Philip Morris (Pakistan) Limited (“PMPKL”) generated Total Net Turnover of PKR 5,345 million reflecting Domestic Net Turnover of PKR 4,497 million, + 2.1% vs. prior period due to an unaltered excise tax rates coupled with Exports Net Turnover of PKR 848 million, an increase of >100% vs. Q1 2021 due to delay in exports at the end of 2021 on account of external supply chain constraints.
A Profit After Tax of PKR 1,150 million for the quarter was posted, vs. prior period Profit After Tax of PKR 718 million. Higher profit after tax was mainly due to lower Distribution & Marketing Expenses in Q1’22 (timing & phasing of spend) coupled with higher Gross Profit.
The tax-paid cigarette industry in Pakistan continues to be challenged by the wide presence of non-tax paid illicit cigarettes that are being sold at an average price of PKR 38 per pack while the minimum price prescribed under the tax laws for levy and collection of Federal Excise Duty and Sales Tax is PKR 63 per pack and the tax payable per pack (Excise + Sales Tax) is at least PKR 44 per pack (value tier) of cigarettes.
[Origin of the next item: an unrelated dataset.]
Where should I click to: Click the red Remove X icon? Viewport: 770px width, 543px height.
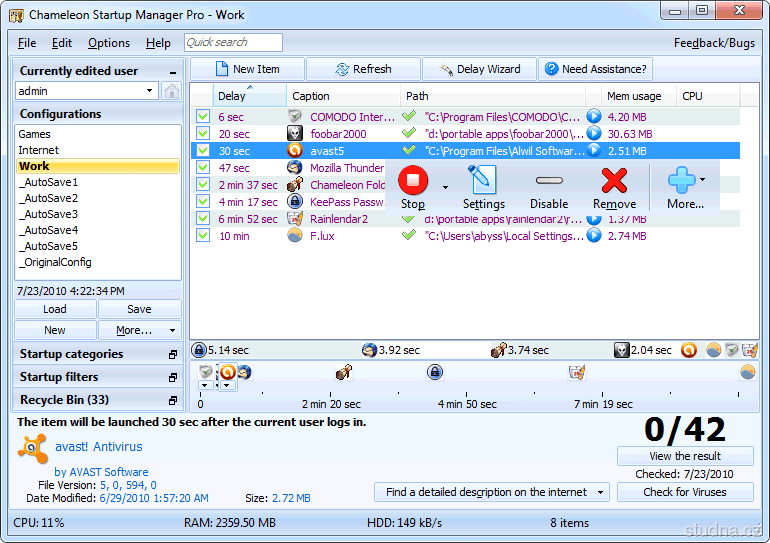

The wide price-gap between tax-paid and non-tax paid cigarette brands has been the primary driver for the growth (current price gap between tax-paid and non-tax paid brands is estimated at over 200%). Excise driven price increases have contributed to the growth of the non-tax paid illicit segment. The government acknowledges the challenges that the tax-paying cigarette industry faces in Pakistan and has in the recent past taken several initiatives to curb the growth of the illicit cigarette sector.